The halving resolves the tension by front-loading issuance. Miners get paid generously when the network is young and fees are too small to subsidize security on their own. As the network matures, the block subsidy declines, and transaction fees are expected to take over as the main source of miner revenue. By the time the subsidy goes to zero, the theory goes, the network should be generating enough fee revenue to incentivize mining on its own.

Whether this works in practice is one of Bitcoin's open questions. The transition has not been fully tested. So far, fees have spiked during busy periods (NFT ordinals, DeFi-on-Bitcoin experiments) but have not reliably exceeded the subsidy. The long-term fee market for Bitcoin is still being built.

The cycle theory

Halvings have correlated with Bitcoin price cycles. Three halvings (2012, 2016, 2020) were each followed by a bull run that peaked roughly 12 to 18 months later. The 2024 halving has been followed by a similar pattern so far. The story is that reducing the flow of new supply — cutting daily miner sells in half overnight — is a supply shock that, combined with relatively constant demand, pushes price up.

The theory is intuitive and partly wrong. The actual supply change is small: in 2024, daily issuance dropped from 900 BTC to 450 BTC, which is a meaningful cut but only about 0.003 percent of circulating supply. The price move that followed is much larger than the supply shock alone can explain.

The more honest framing is that the halving is a Schelling point. It is a scheduled, well-publicized event around which narratives, inflows, and leverage cluster. Media cycles talk about it. New retail comes in expecting a cycle. ETF inflows amp up. The halving is less a mechanical supply catalyst than a focal point for reflexive cycles of attention.

Stock-to-flow models (Plan B and others) claimed to predict Bitcoin's price purely from the supply schedule. The models have, in the years since their popularity peaked, diverged significantly from actual price. Most serious analysts now treat the halving as one factor among many rather than a price oracle.

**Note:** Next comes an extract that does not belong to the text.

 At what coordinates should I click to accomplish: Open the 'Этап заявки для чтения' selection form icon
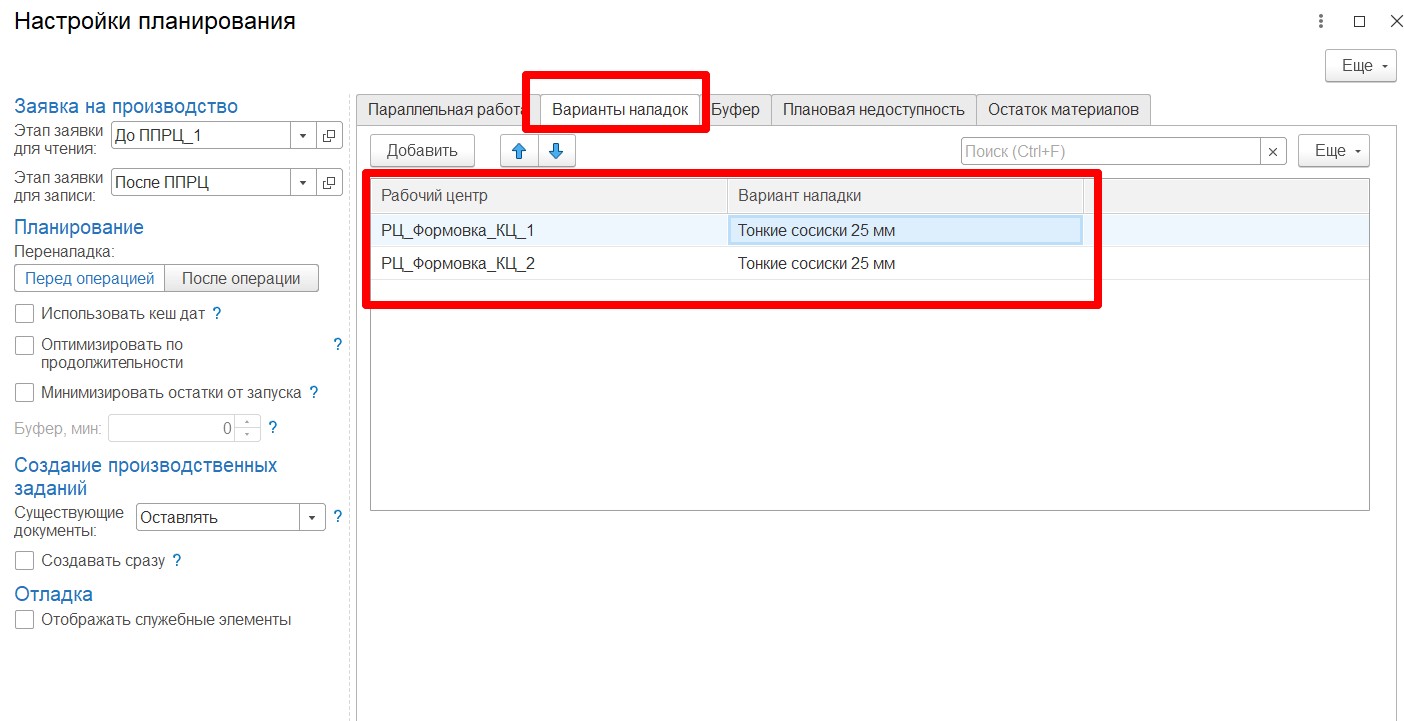(329, 135)
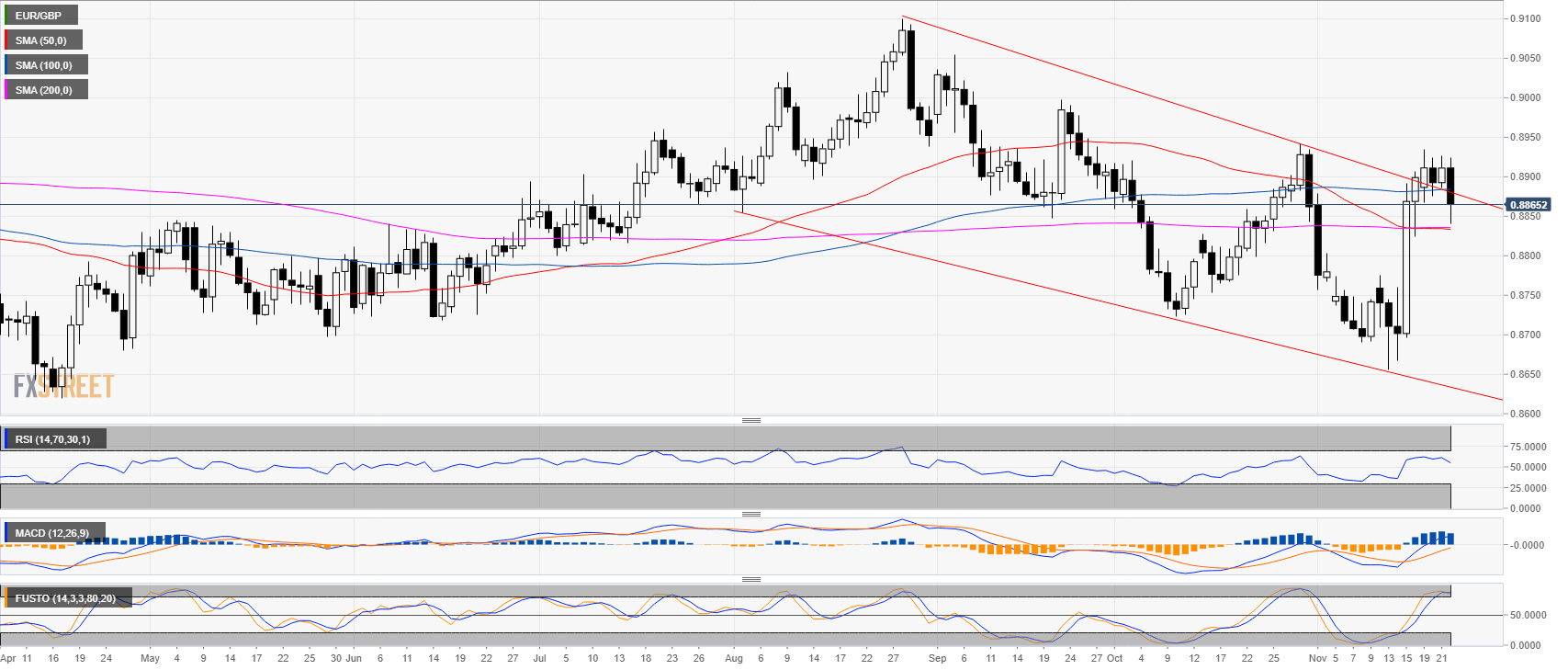Open the RSI (14,70,30,1) indicator settings

point(53,439)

Mining economics at each halving

For miners, halvings are terrifying. Their revenue per block is cut in half overnight. Half of the marginal mining operations — the ones running the oldest hardware at the highest electricity prices — become unprofitable and must either upgrade equipment, relocate to cheaper power, or shut down.

The difficulty adjustment partially compensates. If miners capitulate and hashrate drops, the network's difficulty falls in the next adjustment (two weeks later), which restores profitability for the remaining miners. The industry grinds through each halving by shedding its weakest operators.

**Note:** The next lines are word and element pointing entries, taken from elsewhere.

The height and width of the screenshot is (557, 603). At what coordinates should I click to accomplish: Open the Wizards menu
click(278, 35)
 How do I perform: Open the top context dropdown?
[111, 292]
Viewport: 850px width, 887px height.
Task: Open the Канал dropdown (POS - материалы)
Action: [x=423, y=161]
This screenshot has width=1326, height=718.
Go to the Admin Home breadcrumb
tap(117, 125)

This is why the halving is sometimes described as a stress test. A halving with a strong bull run is tolerable. A halving that lands in a bear market — as 2018 and 2022 almost did — can push half the industry into bankruptcy. The 2024 halving coincided with spot ETF approval, which cushioned the economics dramatically; not every halving will be so lucky.

Long-term implications

The halving locks in Bitcoin's disinflationary trajectory. The current annual issuance is about 1.65 percent. After the 2028 halving, it drops to about 0.8 percent. By 2032, it is roughly 0.4. The supply curve flattens into a hard cap asymptotically.

For long-term holders, this is the entire Bitcoin thesis: a digital asset whose supply schedule is fixed, public, and governed by protocol rather than policy. No central bank can print more. No government can dilute holders. The halving is the visible expression of that commitment — a scheduled event whose predictability is itself the feature.

Why it matters

The halving is one of the cleanest demonstrations of what monetary predictability looks like when it is enforced by code rather than committee. Fed rate decisions are unpredictable; Bitcoin's issuance schedule is public through 2140. Whether you believe Bitcoin is digital gold or a speculative asset, the halving is the mechanism that gives those debates their concrete terms. Every four years, it forces a conversation about supply, demand, and the difference between algorithmic and discretionary monetary policy — a conversation that now extends far beyond crypto.